Togg wrote: I wonder if the new King Kong film will have the famously deleted scene from the first two versions, in which as Kong climbs the Empire State Building just as he reaches the top a women 7 floors below is on the phone to the building supervisor saying, " You'll never guess what's pocking through my window"
;-)
LOL ;-)
I saw clips of the 1933 movie, looked pretty scary and well made for the time
The video game is looking better than the film has amazing graphics!
teleman wrote: Wasn't the original title based on a typo? I thought Kong was supposed to be Dong. Or was that a 70s porn video?
The game 'Donkey Kong' was based on a typo.

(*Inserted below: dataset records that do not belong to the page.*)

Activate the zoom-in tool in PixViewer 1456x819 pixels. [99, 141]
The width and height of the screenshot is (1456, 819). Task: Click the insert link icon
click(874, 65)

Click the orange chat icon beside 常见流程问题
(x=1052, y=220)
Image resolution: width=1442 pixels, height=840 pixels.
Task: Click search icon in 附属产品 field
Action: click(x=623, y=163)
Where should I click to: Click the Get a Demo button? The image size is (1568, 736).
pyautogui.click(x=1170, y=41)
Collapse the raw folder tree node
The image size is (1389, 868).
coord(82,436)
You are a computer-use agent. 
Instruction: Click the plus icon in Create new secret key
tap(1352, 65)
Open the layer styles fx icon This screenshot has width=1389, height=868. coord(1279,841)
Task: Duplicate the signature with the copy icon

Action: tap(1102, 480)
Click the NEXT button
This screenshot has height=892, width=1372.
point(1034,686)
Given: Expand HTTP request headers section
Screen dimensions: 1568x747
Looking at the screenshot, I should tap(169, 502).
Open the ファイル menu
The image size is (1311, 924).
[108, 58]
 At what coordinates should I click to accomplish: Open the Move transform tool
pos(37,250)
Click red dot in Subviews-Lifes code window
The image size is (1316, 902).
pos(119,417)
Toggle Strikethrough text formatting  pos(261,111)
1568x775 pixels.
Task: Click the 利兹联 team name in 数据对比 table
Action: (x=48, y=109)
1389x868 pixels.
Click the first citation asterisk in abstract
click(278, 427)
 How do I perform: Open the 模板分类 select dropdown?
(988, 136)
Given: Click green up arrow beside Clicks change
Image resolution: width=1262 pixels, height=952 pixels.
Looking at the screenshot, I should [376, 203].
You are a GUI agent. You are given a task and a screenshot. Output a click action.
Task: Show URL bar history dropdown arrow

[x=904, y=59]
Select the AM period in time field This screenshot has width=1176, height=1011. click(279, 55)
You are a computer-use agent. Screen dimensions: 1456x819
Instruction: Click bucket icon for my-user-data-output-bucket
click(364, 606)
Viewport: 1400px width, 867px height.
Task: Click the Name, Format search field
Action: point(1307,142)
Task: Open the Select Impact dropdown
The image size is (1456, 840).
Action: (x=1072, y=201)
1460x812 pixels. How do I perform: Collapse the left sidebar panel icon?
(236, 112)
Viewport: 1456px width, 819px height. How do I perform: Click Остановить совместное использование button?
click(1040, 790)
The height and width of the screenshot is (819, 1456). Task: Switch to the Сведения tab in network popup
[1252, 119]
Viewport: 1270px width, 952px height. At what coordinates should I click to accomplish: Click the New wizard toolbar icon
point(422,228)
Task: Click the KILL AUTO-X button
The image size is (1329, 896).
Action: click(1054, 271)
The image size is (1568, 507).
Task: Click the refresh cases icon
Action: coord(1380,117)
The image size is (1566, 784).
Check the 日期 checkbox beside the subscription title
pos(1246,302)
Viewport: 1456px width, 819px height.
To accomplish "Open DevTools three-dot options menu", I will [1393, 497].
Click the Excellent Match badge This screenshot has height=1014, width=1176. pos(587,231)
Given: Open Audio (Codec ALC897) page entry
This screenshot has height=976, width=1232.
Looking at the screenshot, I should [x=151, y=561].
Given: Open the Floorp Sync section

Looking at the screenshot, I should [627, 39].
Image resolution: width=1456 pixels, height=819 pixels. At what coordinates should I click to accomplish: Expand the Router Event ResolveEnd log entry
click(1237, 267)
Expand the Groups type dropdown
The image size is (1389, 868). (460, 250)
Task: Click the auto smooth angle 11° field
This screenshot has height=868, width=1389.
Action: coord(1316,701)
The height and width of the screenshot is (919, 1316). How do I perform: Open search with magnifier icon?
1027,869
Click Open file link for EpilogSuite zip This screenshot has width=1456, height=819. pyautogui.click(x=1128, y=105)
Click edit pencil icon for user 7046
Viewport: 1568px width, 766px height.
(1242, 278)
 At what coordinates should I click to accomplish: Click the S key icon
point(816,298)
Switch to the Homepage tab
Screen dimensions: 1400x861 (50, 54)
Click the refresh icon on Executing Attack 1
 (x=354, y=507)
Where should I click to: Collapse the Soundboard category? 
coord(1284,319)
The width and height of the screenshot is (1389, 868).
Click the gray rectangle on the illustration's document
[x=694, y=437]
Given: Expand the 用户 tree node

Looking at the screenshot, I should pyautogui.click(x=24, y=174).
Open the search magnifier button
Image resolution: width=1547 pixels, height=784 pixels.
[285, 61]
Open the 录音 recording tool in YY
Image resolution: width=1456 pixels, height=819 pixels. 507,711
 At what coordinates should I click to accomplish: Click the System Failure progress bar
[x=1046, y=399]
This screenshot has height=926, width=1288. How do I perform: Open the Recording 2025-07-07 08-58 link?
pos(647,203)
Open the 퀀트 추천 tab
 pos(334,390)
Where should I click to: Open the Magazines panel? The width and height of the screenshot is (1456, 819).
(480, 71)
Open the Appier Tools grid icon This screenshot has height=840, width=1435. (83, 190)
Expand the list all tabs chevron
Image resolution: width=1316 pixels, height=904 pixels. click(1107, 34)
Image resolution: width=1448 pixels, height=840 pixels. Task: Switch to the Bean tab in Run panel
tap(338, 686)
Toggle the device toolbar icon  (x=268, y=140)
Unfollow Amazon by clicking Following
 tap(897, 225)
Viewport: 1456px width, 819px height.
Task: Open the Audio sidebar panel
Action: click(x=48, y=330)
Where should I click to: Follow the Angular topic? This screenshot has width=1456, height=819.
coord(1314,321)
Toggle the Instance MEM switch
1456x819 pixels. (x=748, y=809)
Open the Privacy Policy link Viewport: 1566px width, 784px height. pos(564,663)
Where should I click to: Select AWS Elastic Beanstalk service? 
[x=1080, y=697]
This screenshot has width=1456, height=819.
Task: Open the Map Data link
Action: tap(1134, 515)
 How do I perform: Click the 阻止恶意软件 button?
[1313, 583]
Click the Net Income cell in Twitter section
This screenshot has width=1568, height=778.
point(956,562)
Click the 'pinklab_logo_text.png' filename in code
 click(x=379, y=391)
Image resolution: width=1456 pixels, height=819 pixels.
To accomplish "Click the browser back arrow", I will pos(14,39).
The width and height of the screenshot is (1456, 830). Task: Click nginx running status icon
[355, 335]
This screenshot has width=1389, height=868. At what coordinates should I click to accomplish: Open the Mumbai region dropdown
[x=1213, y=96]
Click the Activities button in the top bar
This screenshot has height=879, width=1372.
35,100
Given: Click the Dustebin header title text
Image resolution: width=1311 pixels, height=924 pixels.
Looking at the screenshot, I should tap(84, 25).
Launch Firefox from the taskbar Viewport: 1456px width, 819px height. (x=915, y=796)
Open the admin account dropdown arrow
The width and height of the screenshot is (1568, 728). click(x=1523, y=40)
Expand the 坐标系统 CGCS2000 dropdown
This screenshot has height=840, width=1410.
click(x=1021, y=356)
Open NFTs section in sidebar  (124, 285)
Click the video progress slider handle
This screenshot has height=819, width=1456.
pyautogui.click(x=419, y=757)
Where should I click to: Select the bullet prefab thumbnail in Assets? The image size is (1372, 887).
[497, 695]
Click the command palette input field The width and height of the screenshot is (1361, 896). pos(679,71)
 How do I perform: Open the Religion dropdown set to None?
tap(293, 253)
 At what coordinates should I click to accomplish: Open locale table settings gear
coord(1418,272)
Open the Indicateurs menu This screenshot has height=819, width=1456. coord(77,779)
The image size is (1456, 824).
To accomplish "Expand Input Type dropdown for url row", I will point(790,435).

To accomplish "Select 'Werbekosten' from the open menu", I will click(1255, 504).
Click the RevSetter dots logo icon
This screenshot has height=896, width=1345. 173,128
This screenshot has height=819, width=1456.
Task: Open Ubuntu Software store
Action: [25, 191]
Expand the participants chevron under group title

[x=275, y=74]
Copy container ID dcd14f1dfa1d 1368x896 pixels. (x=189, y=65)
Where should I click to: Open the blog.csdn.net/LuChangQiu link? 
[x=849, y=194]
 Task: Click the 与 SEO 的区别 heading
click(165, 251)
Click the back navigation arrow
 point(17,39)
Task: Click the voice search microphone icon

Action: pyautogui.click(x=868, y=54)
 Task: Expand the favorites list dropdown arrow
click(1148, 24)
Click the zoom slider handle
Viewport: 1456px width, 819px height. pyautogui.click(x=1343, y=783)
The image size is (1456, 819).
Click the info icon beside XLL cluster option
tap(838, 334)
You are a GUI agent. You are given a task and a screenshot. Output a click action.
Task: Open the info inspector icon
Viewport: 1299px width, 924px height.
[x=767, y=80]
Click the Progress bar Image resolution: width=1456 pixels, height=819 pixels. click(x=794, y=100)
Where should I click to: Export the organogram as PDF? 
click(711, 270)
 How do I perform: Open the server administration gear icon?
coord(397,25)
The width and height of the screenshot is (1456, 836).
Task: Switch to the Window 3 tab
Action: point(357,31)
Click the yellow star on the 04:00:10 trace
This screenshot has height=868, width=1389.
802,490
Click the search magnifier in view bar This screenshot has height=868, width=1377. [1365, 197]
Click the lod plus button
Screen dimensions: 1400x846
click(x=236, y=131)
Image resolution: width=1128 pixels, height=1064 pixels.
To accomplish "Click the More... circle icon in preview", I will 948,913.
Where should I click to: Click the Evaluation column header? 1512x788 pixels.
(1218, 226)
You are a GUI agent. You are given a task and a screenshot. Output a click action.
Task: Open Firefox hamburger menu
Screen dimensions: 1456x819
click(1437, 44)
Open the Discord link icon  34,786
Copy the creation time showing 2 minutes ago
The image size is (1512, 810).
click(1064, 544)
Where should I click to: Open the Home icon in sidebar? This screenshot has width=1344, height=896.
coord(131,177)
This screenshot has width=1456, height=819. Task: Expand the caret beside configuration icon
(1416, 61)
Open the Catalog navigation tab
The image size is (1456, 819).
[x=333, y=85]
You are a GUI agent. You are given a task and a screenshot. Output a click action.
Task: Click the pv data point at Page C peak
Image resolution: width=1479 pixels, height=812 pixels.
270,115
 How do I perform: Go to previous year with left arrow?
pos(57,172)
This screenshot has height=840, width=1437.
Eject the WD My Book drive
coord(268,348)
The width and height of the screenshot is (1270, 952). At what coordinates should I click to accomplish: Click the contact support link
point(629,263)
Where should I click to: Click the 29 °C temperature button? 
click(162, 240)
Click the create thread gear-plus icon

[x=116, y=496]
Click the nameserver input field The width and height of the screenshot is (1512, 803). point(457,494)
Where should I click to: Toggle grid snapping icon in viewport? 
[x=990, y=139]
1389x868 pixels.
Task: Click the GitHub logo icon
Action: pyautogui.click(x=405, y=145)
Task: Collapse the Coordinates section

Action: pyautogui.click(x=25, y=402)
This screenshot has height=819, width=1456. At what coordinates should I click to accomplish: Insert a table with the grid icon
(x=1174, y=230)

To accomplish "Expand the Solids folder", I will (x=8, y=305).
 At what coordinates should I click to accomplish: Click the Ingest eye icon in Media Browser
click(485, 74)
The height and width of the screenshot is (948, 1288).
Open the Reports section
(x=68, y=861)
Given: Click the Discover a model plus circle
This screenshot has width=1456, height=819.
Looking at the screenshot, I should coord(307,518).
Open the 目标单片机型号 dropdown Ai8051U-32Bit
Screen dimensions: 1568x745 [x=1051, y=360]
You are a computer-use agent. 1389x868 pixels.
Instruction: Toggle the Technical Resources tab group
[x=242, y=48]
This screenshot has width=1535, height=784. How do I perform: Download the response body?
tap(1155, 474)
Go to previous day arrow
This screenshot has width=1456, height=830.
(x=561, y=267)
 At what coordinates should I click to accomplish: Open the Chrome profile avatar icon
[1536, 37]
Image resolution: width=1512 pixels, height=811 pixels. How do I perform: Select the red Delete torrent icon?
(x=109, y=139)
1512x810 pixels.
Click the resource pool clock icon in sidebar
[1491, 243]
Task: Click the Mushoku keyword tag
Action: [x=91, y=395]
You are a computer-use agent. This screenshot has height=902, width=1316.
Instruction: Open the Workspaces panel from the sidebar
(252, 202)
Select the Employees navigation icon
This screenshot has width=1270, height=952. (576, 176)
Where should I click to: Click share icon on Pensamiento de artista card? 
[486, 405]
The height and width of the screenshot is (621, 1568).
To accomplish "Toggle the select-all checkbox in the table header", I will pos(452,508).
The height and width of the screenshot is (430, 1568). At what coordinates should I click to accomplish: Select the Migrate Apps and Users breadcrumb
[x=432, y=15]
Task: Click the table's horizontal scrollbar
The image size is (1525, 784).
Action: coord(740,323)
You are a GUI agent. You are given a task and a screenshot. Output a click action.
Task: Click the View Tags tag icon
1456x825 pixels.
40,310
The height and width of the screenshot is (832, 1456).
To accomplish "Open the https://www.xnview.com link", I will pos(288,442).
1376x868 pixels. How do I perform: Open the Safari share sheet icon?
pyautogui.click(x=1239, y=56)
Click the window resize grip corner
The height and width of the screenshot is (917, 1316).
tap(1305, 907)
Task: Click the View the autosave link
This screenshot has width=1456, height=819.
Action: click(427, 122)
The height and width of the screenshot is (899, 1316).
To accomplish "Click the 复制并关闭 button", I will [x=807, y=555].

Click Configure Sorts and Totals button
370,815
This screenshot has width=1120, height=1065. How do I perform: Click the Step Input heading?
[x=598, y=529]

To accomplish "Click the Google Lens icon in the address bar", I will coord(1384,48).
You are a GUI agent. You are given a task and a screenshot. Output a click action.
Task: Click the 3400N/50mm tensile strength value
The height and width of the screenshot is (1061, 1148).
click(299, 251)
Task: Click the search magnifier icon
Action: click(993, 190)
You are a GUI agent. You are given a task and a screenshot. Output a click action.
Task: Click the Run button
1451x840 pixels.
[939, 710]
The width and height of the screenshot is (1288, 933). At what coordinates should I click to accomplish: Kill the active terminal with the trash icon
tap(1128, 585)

Back in the early 80s when Nintendo developed the game in Japan, the person in charge of marketing asked what the game was supossed to be called. The name was to be called 'Monkey Kong', but apparently he misheard it for 'Donkey Kong'. By the time they realized that there was a typo, Nintendo had already manufactured that whole retail package for the game, and they decided to release it as it is.
Not in the NEW remake, but, in the REISSUE/Rstored/Remastered DVD of the ORIGINAL 1933 King Kong,....
I have read that one deleted/censored scene and one scene that had to be restored due to it the original celluloid being partially destroyed WILL be in there.
The deleted/censored scene is actress Fay Wray in her dress, and Kong first see her, and tickles her, removes her dress.
The restored scene is the ship's crew fighting a GIANT spider, with the special effects magic of the GREAT Willis O'Brien who created the animation stop motion in the 1933 version of Kong, as well as Mighty Joe Young and Silent version of The Lost World.